They say you should always prepare for the worst and hope for the best. If you follow that maxim, you likely have an emergency notification system in your school or have considered installing one.
The hope, of course, is that you'll never absolutely have to use it, but that doesn't mean you can't get value out of your investment every single day. The convenient reality is that the same technology used to spread critical information during an emergency can also be deployed for routine communications – everything from pep rally announcements to bell automation.
Prepared for the worst
While there are numerous ways to use an emergency notification system when things are calm, these systems do provide several ways of urgently keeping everyone notified of developments during intense scenarios.
Systems comprised of screens placed throughout the building can tell people where to shelter in the case of severe weather or an intruder, or what escape route to follow in the case of fire and other emergencies. To prevent communications disruptions during power outages, you might connect your system to a reserve power source to maintain the flow of information.
Also, features such as the local police station receiving an alert through an app are making it easier for staff members to respond to crises. The systems can be used to rapidly and thoroughly notify building occupants of disease outbreaks or breaches in cybersecurity. They can also facilitate responses to demonstrations or unrest within the school.
Digital displays of unity
The same visual communication system that can be used in an emergency can also be used as an everyday messaging system for ongoing, relevant and timely information. Just like it stands ready to disseminate vital messages throughout the school at a moment's notice, it can also be used to establish greater cohesion across your building.
That could simply mean making sure everyone is up to date on the latest schedule changes such as early releases or event cancellations due to winter weather. It could mean daily morning announcements displayed on a screen or reminders about PTA events and fundraisers. One example might be a parent picking up a student for an appointment. The office administrator can send a message in a non-disruptive way to the individual classroom to inform the teacher to send the student to the office.
Such a system can be used to organize activities, such as by issuing requests for volunteers or reminders for registration deadlines. If you're a student, the feature you may most appreciate is the simple courtesy of listing the lunch menu.

--- Task prompt ---
Transcribe the stretch of the school emergency notification article above from "Digital displays of" through "across your building.", word for word.

--- Raw data ---
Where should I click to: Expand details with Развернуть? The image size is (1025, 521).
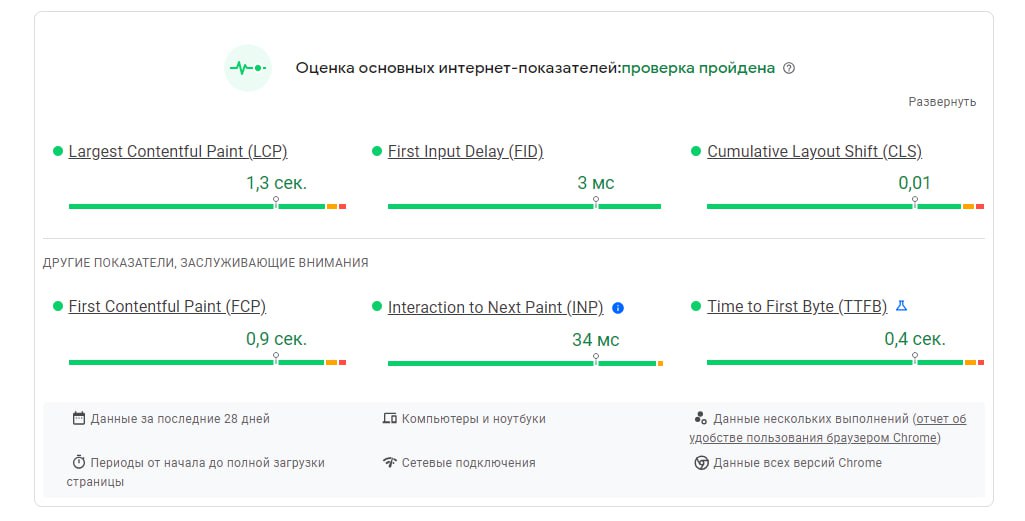942,101
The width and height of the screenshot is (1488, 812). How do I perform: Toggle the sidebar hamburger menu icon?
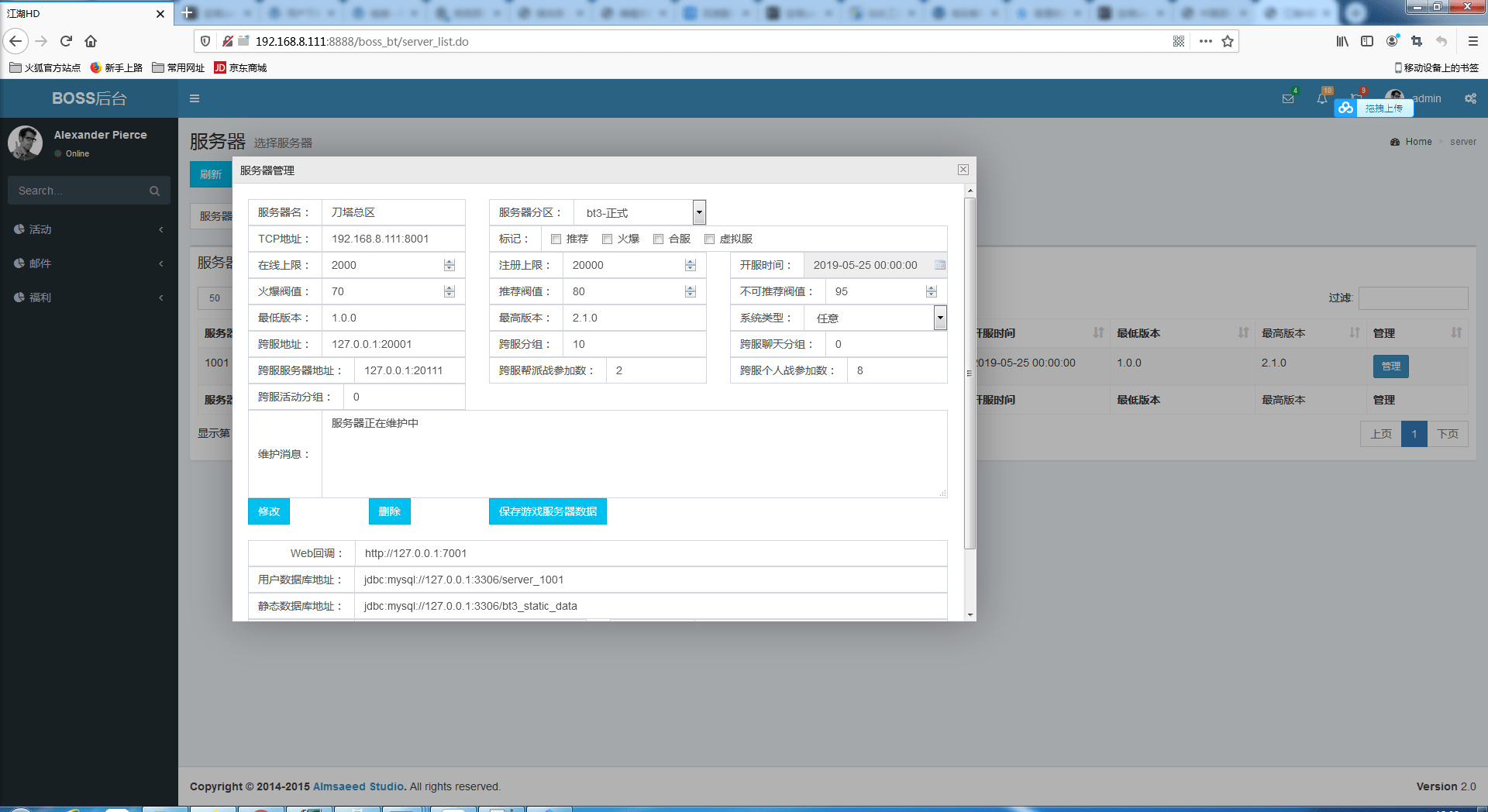coord(195,98)
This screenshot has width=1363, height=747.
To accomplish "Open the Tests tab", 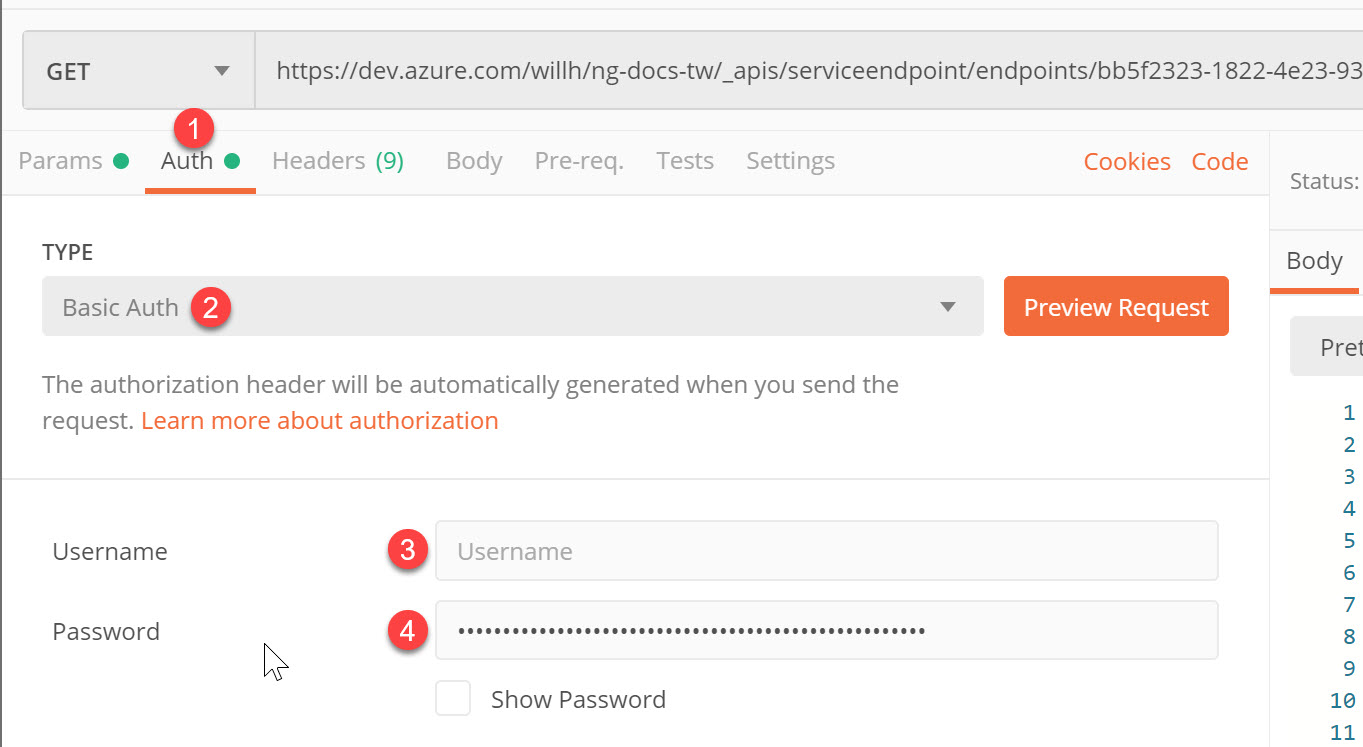I will click(x=685, y=161).
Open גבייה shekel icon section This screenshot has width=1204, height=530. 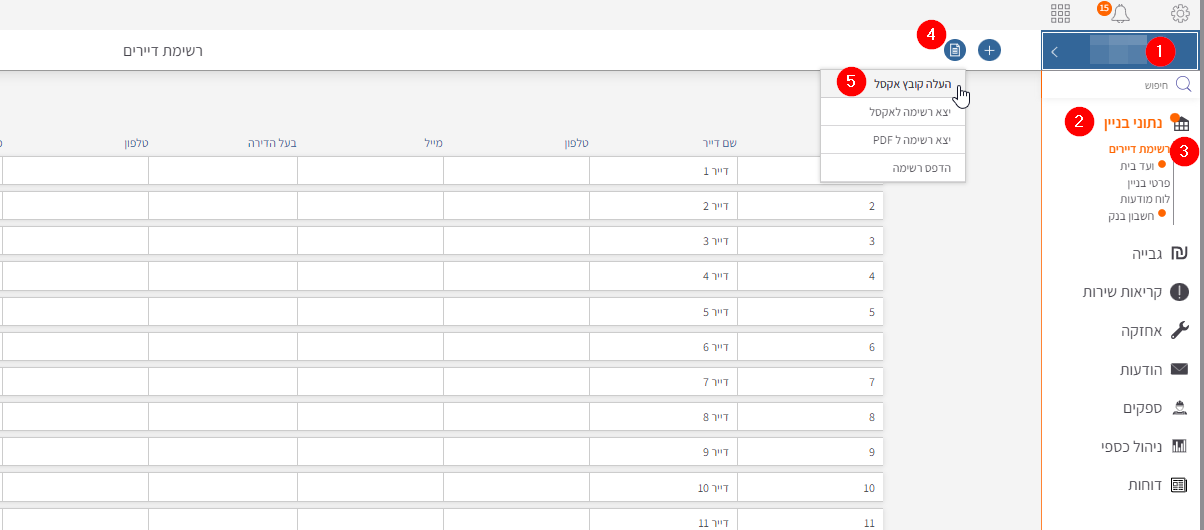pyautogui.click(x=1179, y=253)
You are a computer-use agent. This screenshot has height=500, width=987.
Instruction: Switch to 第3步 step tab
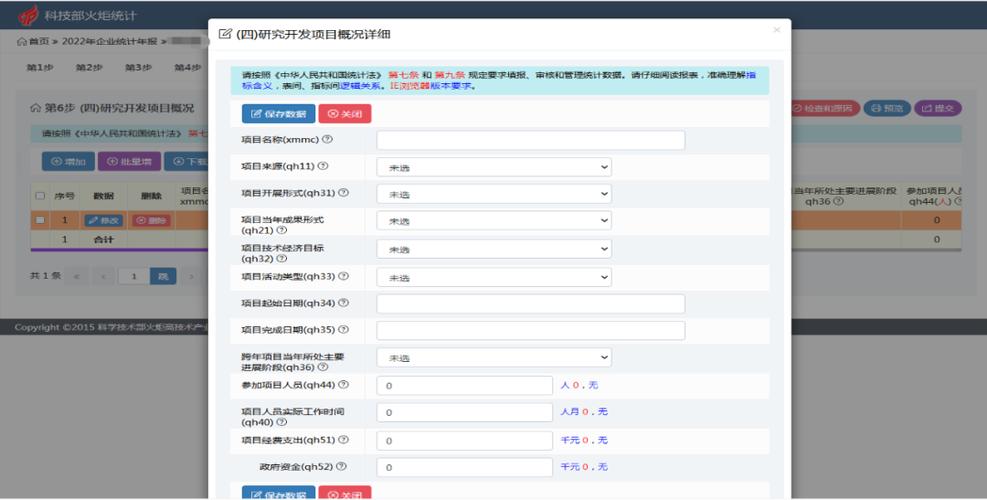click(138, 68)
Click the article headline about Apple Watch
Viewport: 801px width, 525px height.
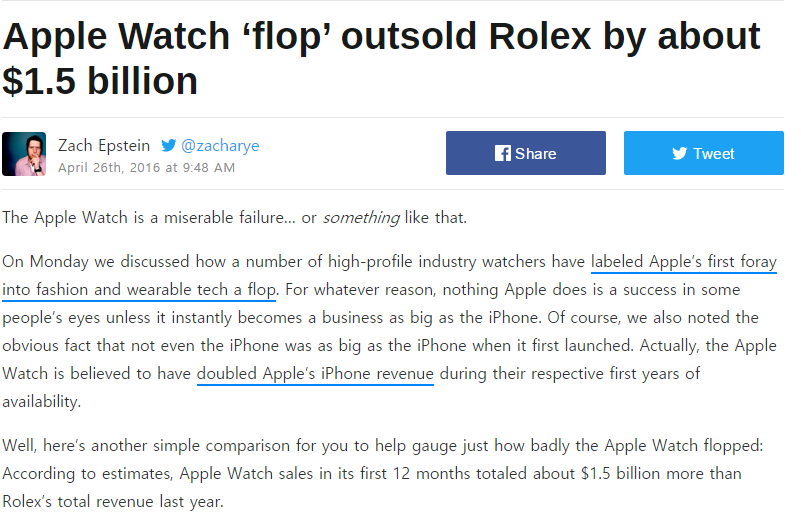[x=380, y=38]
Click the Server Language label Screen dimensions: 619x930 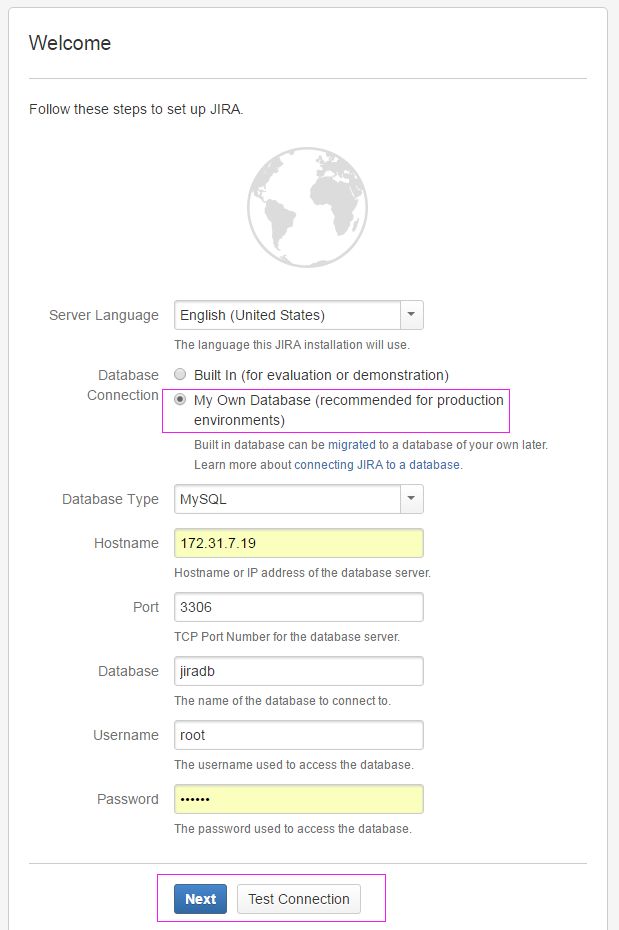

--- Solution to the exercise ---
Digital displays of unity
The same visual communication system that can be used in an emergency can also be used as an everyday messaging system for ongoing, relevant and timely information. Just like it stands ready to disseminate vital messages throughout the school at a moment's notice, it can also be used to establish greater cohesion across your building.